WHAT IS REQUIRED
The response must reproduce exactly every line of the material below holding the word "Locate".

--- SOURCE DATA Enclosed Below ---

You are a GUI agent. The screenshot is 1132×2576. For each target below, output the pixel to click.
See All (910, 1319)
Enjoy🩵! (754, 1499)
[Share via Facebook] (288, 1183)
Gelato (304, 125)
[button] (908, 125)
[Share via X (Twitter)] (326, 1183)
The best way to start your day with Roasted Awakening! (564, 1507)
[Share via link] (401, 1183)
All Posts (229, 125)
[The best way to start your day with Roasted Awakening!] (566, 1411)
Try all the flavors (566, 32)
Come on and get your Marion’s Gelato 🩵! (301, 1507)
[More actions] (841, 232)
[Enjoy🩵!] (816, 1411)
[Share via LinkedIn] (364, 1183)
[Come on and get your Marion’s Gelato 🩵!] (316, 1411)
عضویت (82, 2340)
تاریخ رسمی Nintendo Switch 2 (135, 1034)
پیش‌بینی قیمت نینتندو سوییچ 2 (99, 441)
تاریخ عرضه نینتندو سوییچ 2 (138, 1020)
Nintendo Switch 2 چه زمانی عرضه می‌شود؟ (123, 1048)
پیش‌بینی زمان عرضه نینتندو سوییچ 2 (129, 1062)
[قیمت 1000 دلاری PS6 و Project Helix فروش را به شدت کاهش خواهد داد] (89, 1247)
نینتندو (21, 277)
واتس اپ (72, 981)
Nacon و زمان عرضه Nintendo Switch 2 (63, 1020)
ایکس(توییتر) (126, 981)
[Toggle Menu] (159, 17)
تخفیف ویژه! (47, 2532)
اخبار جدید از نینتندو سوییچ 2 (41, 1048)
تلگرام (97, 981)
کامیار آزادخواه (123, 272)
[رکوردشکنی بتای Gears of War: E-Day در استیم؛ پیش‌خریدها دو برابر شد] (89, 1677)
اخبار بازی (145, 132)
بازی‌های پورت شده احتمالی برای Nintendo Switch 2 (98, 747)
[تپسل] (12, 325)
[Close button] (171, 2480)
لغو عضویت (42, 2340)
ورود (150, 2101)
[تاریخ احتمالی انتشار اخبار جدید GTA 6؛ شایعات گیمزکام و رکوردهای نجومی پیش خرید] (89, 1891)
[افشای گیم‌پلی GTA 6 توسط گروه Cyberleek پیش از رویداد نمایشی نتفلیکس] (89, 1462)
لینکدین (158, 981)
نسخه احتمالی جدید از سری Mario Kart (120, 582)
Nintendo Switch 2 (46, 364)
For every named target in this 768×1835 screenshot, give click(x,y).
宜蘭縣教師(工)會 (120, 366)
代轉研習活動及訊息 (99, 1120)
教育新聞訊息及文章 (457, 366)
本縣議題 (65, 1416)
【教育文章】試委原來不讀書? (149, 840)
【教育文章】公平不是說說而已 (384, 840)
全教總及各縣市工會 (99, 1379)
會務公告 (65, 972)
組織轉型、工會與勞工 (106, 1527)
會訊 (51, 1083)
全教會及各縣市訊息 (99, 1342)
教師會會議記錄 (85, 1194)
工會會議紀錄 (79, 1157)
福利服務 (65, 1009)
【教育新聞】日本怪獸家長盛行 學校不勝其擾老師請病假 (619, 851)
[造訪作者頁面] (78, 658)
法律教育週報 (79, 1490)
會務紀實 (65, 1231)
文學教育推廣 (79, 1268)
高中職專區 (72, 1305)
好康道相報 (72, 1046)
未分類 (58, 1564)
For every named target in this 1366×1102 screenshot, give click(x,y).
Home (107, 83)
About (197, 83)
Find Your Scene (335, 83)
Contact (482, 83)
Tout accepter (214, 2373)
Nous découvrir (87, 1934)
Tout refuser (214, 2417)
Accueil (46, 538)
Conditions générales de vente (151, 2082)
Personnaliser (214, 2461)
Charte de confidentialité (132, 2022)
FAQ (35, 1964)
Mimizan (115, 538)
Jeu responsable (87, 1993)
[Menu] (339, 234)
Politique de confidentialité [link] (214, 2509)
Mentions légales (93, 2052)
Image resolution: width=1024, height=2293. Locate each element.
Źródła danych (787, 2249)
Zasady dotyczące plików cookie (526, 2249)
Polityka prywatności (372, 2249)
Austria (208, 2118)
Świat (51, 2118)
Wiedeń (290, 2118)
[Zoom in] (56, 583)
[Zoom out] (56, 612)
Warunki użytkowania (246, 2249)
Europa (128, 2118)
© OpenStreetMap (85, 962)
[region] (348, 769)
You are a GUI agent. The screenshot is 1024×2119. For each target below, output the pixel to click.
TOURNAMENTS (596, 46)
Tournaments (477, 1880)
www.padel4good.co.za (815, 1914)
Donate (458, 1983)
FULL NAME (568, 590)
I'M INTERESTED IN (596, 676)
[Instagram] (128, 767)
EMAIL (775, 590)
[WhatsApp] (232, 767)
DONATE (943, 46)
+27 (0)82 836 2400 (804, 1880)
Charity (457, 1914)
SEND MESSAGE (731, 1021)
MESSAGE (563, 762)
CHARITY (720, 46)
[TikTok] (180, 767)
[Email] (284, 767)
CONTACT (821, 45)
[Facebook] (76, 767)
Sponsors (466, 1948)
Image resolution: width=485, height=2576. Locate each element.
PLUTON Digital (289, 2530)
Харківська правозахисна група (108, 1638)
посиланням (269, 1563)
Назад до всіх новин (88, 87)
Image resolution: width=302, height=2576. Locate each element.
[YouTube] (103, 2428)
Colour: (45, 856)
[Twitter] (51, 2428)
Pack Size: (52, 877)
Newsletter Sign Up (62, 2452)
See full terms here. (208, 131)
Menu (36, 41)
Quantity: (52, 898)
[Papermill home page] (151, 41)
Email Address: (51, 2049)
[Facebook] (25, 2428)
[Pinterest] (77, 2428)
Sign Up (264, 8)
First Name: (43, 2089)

--- End of Enclosed SOURCE DATA ---

OUTPUT FOR THIS TASK
Image resolution: width=1024, height=2293. Locate each element.
Image resolution: width=485, height=2576. Locate each element.
Image resolution: width=302, height=2576. Locate each element.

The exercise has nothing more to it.